╭─ Records to use

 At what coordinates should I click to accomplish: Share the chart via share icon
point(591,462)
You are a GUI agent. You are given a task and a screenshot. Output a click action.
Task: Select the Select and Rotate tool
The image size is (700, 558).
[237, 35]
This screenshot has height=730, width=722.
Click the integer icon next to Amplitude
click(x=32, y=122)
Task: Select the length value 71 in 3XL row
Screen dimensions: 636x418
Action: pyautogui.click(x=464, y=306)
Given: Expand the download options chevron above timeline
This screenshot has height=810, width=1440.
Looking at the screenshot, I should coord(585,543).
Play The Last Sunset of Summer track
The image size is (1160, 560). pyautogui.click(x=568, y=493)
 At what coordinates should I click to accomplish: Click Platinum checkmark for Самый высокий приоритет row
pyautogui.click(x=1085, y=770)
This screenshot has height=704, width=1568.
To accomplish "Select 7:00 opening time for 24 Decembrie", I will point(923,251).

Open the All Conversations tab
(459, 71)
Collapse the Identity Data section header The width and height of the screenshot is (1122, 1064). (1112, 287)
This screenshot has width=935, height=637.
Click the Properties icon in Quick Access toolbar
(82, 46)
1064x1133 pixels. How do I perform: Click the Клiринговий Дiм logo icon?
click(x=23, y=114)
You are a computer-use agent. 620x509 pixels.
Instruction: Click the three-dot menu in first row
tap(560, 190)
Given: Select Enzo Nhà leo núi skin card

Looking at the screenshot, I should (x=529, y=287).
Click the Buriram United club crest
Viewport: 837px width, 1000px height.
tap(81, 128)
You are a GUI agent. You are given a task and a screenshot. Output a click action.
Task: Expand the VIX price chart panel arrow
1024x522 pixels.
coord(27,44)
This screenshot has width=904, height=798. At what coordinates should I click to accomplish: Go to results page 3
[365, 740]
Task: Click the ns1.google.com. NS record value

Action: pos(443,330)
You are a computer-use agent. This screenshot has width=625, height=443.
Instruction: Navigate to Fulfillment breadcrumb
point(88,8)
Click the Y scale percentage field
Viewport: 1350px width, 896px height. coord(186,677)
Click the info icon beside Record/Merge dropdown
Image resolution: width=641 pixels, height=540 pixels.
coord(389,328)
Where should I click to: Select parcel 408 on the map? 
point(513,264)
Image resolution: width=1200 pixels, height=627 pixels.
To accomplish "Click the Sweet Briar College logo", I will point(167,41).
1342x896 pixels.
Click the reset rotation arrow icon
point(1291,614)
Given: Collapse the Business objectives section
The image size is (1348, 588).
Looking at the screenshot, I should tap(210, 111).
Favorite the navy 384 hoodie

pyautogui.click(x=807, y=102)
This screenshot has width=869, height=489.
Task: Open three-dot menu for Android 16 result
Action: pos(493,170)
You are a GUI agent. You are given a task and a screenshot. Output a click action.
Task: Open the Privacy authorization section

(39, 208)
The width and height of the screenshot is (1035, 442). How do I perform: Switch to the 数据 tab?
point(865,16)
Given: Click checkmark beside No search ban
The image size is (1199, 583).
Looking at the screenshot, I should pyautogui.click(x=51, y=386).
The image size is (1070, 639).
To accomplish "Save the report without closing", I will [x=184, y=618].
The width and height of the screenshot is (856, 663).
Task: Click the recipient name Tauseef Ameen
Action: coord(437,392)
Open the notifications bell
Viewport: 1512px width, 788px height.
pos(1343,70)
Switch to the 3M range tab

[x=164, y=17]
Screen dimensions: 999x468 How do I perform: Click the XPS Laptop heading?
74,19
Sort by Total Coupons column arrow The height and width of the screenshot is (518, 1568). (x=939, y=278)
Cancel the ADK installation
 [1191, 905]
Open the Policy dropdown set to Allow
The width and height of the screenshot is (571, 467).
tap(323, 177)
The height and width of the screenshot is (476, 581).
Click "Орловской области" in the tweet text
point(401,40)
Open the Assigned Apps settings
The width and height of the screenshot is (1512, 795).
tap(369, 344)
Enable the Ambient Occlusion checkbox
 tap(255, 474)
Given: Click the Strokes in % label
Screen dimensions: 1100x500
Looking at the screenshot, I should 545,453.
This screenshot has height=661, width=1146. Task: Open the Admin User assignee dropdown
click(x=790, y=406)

╰─

▸ **What you should do**:
Retype the records above, but only those lines that fall between the line containing "This screenshot has width=935, height=637." and the line containing "Click the Buriram United club crest", with both of those lines included, exactly as written.

▸ **Solution to this exercise**:
This screenshot has width=935, height=637.
Click the Properties icon in Quick Access toolbar
(82, 46)
1064x1133 pixels. How do I perform: Click the Клiринговий Дiм logo icon?
click(x=23, y=114)
You are a computer-use agent. 620x509 pixels.
Instruction: Click the three-dot menu in first row
tap(560, 190)
Given: Select Enzo Nhà leo núi skin card

Looking at the screenshot, I should (x=529, y=287).
Click the Buriram United club crest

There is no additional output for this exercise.